27  Inference for Linear Relationship

In this chapter you will learn about using statistical inference to test whether the effect of the predictor in a simple linear regression is only due to sampling error.


27.1 Recap: College Completion Rates and ACT Scores

In Chapter 25, we fitted a linear regression model to answer the research question of whether ACT scores are predictive of better institutional outcomes.

library(educate)
library(ggformula)
library(mosaic)
library(mosaicCore)
library(tidyverse)


# Import data
colleges <- read_csv("https://raw.githubusercontent.com/zief0002/epsy-5261/main/data/midwest-college-scorecard.csv")

# View data
colleges
# Compute correlation
cor(completion_rate ~ act, data = colleges)
[1] 0.8083368
# Fit regression model
lm.a = lm(completion_rate ~ 1 + act, data = colleges)

# Print regression coefficients
lm.a

Call:
lm(formula = completion_rate ~ 1 + act, data = colleges)

Coefficients:
(Intercept)          act  
   -0.36421      0.03738  

The fitted equation was:

\[ \hat{\mathrm{Completion~Rate}} = -0.364 + 0.037(\mathrm{ACT}) \]

The results of the regression analysis suggested that each 1-point difference in 75th percentile ACT scores of education is associated with a 0.037-unit difference in completion rates, on average.

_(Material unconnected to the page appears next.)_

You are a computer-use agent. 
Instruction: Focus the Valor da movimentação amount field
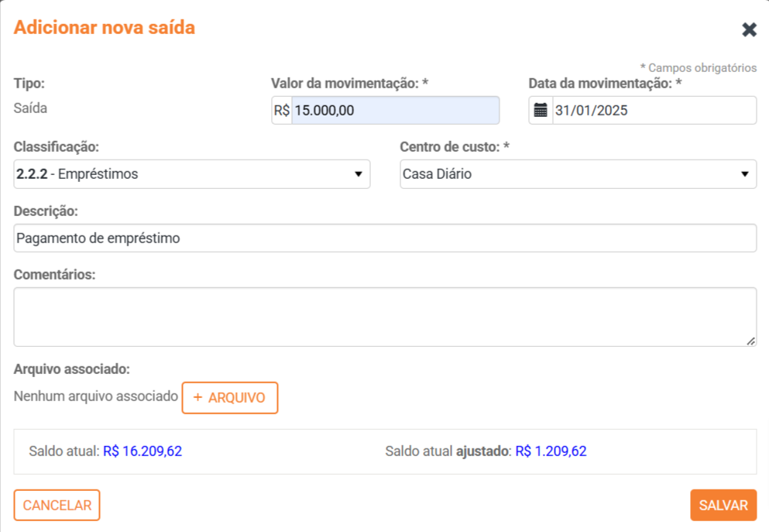click(x=395, y=111)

The slope coefficient is often referred to as the effect of the predictor. In our example, the sample effect of 75th percentile ACT scores on completion rates is 0.037. Note that although it is referred to as an “effect”, that this nomenclature has nothing to do with cause-and-effect (i.e., it is not causal).


27.2 Hypothesis Test of the Slope

In regression analyses, it is common to evaluate whether the slope parameter is really different from 0, or whether the sample effect is only due to sampling variation. A research question might be:

Is there an effect of 75th percentile ACT scores on college completion rates for the population of colleges?

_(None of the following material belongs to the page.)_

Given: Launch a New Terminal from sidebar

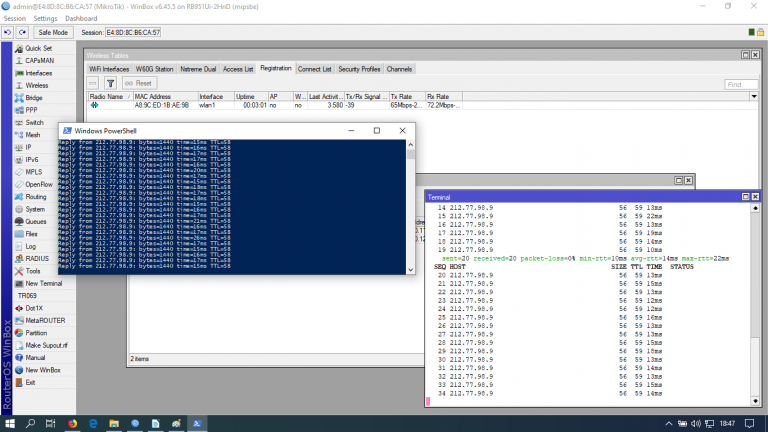Looking at the screenshot, I should click(44, 283).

Since a slope of 0 would indicate no relationship (i.e., no effect) between the predictor and outcome, evaluating whether or not \(\beta_1=0\) would give us insight about the answer to this research question. We will perform a hypothesis test to evaluate whether the population slope is different from 0. The null and alternative hypotheses for this test are:

\[ \begin{split} H_0: \beta_1 &= 0 \\[1ex] H_A: \beta_1 &\neq 0 \end{split} \]

We proceed with this test using the same process we use with every other hypothesis test:

  • Assume the null hypothesis is true.
  • Find a distribution of the sample statistic (in this case \(b_1\)) based on this assumption.
  • Compare the observed sample statistic (our \(b_1\) of 0.037) to the other slopes in the distribution creates based on the null hypothesis.
  • Obtain a p-value.
  • Make a decision based on the p-value and communicate your conclusion in context.


27.2.1 Distribution of the Slope Under the Null Hypothesis

The thought experiment for this test is shown in Figure 27.1.

Figure 27.1: Thought experiment underlying the hypothesis test for the slope.

Plotting the slopes from these samples gives us the sampling distribution for the slope (see Figure 27.2). This distribution is symmetric with a mean of 0 (the value assumed in the null hypothesis). The standard error for this distribution is estimated based on the sample data and quantifies the uncertainty (i.e., the variation that is due to random sampling). In our example, the SE is 0.00287.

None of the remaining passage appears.